To do:
Take the entries below and print, exactly, the stretch from the line containing "Instruction: Open the Videos library" through the line containing "You are a computer-use agent. The image size is (648, 523).", both included.

###

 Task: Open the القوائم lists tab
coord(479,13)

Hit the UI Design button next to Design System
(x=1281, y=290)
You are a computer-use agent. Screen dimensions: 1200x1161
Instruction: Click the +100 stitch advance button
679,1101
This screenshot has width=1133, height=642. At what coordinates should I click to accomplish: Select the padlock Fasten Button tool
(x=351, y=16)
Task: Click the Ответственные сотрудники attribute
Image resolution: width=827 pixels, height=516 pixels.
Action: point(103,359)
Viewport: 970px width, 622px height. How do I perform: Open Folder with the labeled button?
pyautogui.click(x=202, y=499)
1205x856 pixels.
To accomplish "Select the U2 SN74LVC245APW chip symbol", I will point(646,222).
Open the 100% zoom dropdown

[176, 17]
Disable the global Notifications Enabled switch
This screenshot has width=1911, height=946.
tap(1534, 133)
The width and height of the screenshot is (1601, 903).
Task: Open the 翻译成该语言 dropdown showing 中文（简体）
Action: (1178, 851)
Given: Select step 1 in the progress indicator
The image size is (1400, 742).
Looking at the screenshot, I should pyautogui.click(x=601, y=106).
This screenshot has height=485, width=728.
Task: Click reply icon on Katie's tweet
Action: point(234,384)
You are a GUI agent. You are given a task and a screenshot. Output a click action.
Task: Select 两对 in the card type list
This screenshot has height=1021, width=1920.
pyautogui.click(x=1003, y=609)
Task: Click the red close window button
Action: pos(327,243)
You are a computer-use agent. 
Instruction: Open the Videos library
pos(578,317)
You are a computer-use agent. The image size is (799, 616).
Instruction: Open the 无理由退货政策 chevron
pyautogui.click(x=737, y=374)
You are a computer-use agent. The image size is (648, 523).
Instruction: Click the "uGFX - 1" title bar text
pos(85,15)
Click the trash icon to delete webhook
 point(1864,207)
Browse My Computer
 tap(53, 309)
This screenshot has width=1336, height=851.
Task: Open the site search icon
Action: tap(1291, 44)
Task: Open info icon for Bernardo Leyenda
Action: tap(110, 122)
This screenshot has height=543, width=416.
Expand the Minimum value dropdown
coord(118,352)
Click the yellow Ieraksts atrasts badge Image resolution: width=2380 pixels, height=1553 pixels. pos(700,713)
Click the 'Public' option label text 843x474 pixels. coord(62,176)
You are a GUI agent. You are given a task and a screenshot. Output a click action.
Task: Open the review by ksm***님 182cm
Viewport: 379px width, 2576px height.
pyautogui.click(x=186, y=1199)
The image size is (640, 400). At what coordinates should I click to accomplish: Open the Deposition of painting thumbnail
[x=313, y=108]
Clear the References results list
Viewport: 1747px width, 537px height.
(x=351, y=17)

###

Your response:
Instruction: Open the Videos library
pos(578,317)
You are a computer-use agent. The image size is (799, 616).
Instruction: Open the 无理由退货政策 chevron
pyautogui.click(x=737, y=374)
You are a computer-use agent. The image size is (648, 523).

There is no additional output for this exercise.